Land, though irresistible when it could be got for nothing, was secondary to Mr Macarthur’s real passions. It was not sheep or corn that interested him, and certainly not his unexpectedly onerous military obligations. What was uppermost in his mind was trade: the Britannia had been only the first of many charters. It was not only the gigantic profit to be made from liquor. It was that his nature made him crave to be at the heart of a complicated tangle of other men’s greed, fear, sloth and malice, directing them by plotting, scheming, luring, threatening, coaxing. More than the money, more even than the power to shape events, was the pleasure he took in his own ingenious schemes.
We had not been at Parramatta more than a few months when he came to me full of endearments.
– It is regrettable, my dearest wife, he said. Nay, it is lamentable. But it is essential that I spend some time in Sydney. I must ensure that the DD’s favour continues to run in my direction.

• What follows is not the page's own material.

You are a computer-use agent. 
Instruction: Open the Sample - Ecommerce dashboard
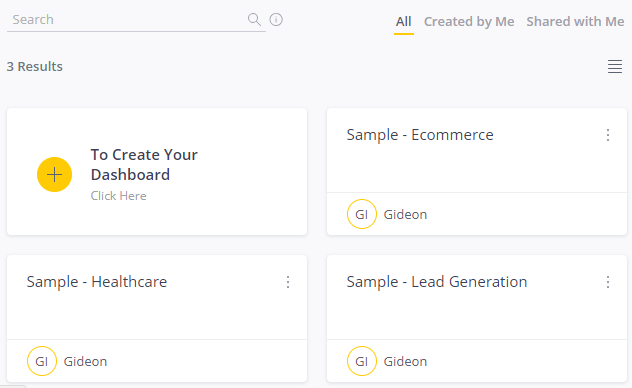click(x=420, y=135)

It was what I had hardly dared to hope for, but I pouted, for form’s sake, and to tease. I watched him cast about for another argument.
– Those rogues in the Corps, he said. If I am not on the spot, some other man will be convinced he can do as good a job of the new charter. I must be there.
– Oh, I said, and may I not accompany you, and enjoy the novelty of society?
– Oh well, he said.
I let him flounder before I rescued him.
– On second thoughts, I would not feel easy in my mind to leave the children in the care of the servants.
His frown cleared, and there it was: two people pretending a thing was lamentable when in their hearts they both rejoiced.
That first morning as he rode off to Sydney I stood with Elizabeth’s hand in mine, watching the horse grow small in the distance. When I turned back into the house I walked with her from room to room. The air in every corner seemed more still. The light gleamed along the boards in a more serene way.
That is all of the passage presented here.